Wow. Our experiment is off to a great start—let's see if we can finish it off sooner than expected.
The AMA has announced that it will oppose the creation of a public option in any kind of healthcare reform. This is not exactly a shocker, since the AMA has opposed pretty much every step toward national healthcare ever proposed — including Medicare. Remember Operation Coffee Cup?
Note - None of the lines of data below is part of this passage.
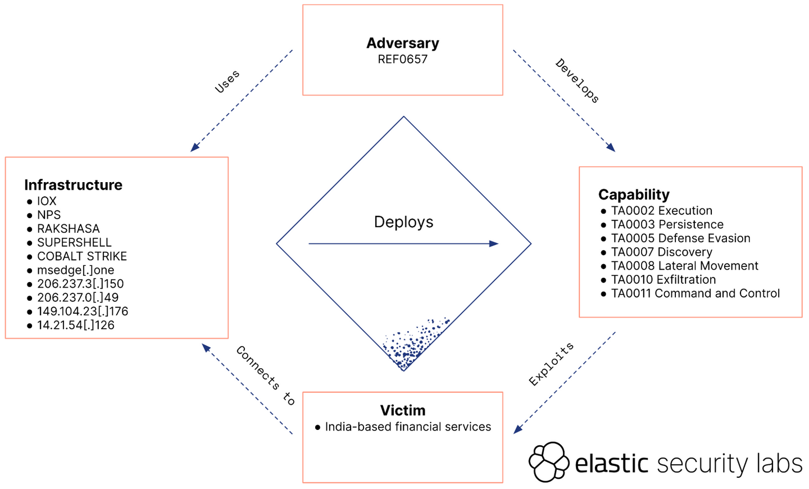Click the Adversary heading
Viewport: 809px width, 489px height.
(x=402, y=43)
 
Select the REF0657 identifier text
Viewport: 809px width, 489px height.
(x=402, y=59)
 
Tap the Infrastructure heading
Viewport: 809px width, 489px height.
(x=73, y=185)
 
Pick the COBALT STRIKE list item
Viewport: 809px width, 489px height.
(x=82, y=256)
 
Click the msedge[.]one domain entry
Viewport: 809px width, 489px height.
(x=75, y=270)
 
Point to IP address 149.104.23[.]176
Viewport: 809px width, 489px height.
(x=83, y=311)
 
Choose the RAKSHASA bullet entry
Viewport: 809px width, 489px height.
(x=68, y=229)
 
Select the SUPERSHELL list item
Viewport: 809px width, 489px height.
(x=74, y=242)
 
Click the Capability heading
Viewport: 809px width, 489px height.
(x=634, y=194)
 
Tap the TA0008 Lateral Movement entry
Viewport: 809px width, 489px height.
(x=684, y=266)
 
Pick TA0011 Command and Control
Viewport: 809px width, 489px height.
(x=695, y=293)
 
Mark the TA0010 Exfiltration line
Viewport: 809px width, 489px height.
(x=663, y=279)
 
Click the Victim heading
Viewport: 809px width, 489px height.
(x=402, y=410)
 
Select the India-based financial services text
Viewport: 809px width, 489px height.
(x=408, y=427)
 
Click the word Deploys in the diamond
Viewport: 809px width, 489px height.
(x=403, y=222)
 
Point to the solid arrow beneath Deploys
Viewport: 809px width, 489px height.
(x=403, y=244)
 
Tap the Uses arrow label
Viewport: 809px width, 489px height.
(x=227, y=82)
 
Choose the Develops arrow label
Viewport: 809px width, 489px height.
(x=578, y=81)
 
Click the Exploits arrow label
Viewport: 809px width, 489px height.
(x=551, y=364)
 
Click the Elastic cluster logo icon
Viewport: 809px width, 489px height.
(x=549, y=462)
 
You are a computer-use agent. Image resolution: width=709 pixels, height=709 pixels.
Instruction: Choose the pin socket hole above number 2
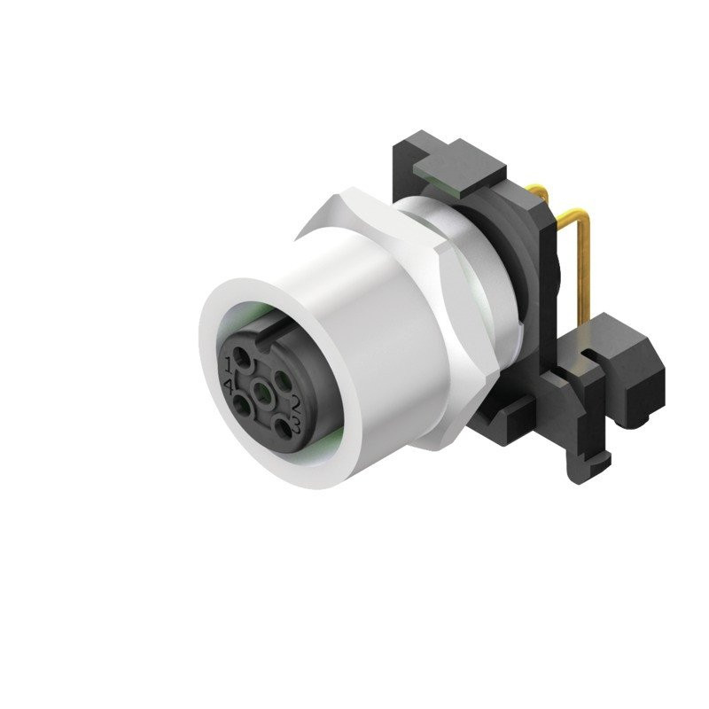(284, 380)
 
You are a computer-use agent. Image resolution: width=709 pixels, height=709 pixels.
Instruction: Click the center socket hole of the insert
(261, 393)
Still, they really ought to have better reasons than this:
In comments submitted to the Senate Finance Committee, the American Medical Association said: “The A.M.A. does not believe that creating a public health insurance option for non-disabled individuals under age 65 is the best way to expand health insurance coverage and lower costs. The introduction of a new public plan threatens to restrict patient choice by driving out private insurers, which currently provide coverage for nearly 70 percent of Americans.”
If private insurers are pushed out of the market, the group said, “the corresponding surge in public plan participation would likely lead to an explosion of costs that would need to be absorbed by taxpayers.”
The AMA's love affair with private insurance companies is truly a thing of wonder. It's like these guys have collective Stockholm Syndrome. Or collective battered wife syndrome. Or something. Given how much misery private insurers cause for most doctors, I sometimes wonder what they'd have to do to finally cause the AMA to turn on them. Start paying all claims in zlotys? Demand that doctors have bar codes tattooed on their foreheads? Insist that all waiting rooms show nothing but reruns of House?
Probably not even that. Doctors must figure that the more pain private insurers cause them, the more it shows they really love them. So back to the arguments, such as they are. (1) A public plan wouldn't drive out private insurers unless it turns out that private insurers are actually less efficient than the post office. In which case they'd deserve it. (2) Nor would a public plan restrict choice — unless the AMA's members deliberately tried to sabotage it by refusing to participate. (3) And there would only be a surge in signups if the public plan turned out to be a better deal, which would likely mean lower overall costs even if a greater percentage of those costs was paid for out of taxes.
But who cares? Honestly, if the graybeards of the AMA didn't oppose a public plan it would probably make me rethink my support for it. The fact that they are opposing it just means that all is right with the world.
UPDATE: Apparently the AMA is backing off slightly on its opposition to a public plan. They now say they're willing to consider "a federally chartered co-op health plan or a level playing field option for all plans" — whatever that means. Sounds like pretty weak tea to me. I think we can still safely say they're opposed to anything that would have a serious chance of being effective.